Objective: This study determined the prevalence and factors associated with peripheral neuropathy (PN) in subjects with diabetes mellitus, impaired glucose regulation (IGR), and normal glucose tolerance (NGT) in a community-based Chinese population.
Research design and methods: A total of 2035 subjects in Shanghai were classified as having NGT, IGR, or diabetes. All subjects underwent complete foot examination. PN was assessed according to the neuropathy symptom and neuropathy disability scores. Binary logistic regression was performed to analyze the contributions of factors to PN.

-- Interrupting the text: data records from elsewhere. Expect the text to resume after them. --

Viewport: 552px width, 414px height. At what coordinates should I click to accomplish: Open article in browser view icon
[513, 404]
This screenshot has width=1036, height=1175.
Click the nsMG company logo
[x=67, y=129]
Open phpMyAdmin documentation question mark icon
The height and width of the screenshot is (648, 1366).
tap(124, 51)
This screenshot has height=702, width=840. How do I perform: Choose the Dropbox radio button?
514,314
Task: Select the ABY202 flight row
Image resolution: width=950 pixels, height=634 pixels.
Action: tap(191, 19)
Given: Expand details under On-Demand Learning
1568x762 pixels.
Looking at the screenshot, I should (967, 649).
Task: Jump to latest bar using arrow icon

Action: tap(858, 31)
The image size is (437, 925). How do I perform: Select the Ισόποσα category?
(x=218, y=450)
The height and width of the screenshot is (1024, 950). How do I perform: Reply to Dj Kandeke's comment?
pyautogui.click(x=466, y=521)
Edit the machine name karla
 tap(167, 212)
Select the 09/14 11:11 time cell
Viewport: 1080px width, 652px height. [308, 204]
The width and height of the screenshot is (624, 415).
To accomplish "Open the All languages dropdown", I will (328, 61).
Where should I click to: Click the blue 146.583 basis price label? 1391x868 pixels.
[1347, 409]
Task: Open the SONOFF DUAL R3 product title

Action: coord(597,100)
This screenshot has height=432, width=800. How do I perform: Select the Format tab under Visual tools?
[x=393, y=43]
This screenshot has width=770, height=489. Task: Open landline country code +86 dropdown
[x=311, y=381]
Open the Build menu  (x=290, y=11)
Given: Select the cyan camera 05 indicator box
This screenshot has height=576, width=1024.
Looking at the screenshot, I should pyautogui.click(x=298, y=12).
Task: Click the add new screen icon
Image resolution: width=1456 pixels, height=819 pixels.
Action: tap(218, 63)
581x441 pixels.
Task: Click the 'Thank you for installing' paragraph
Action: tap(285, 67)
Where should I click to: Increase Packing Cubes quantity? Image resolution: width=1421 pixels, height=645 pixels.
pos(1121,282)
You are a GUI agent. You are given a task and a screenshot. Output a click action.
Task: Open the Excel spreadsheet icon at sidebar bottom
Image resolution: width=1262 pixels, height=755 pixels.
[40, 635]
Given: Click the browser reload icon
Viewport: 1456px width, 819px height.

Results: The prevalence of PN was 8.4%, 2.8%, and 1.5% in diabetes mellitus, IGR, and NGT subjects, respectively (P<0.05 for diabetes vs. NGT, and IGR). The subjects with known diabetes had the highest frequency of PN (13.1%). Among the subjects without diabetes, those with PN were older, had a higher waist circumference and 2-h postprandial plasma glucose levels, and were more likely to be hypertensive. Among the IGR subjects, other than age, the 2-h postprandial plasma glucose level was an independent factor significantly associated with PN. Meanwhile, among the subjects with diabetes, PN was associated with fasting plasma glucose, duration of diabetes, and decreased estimated glomerular filtration rate.
Conclusions: The prevalence of PN is slightly higher in individuals with IGR than that in individuals with NGT, but small fibre damage in IGR as the earliest nerve fibre deficit may be underestimated in our study. As an independent risk factor, postprandial plasma glucose level may be an important target for strategies to prevent or improve PN in IGR subjects.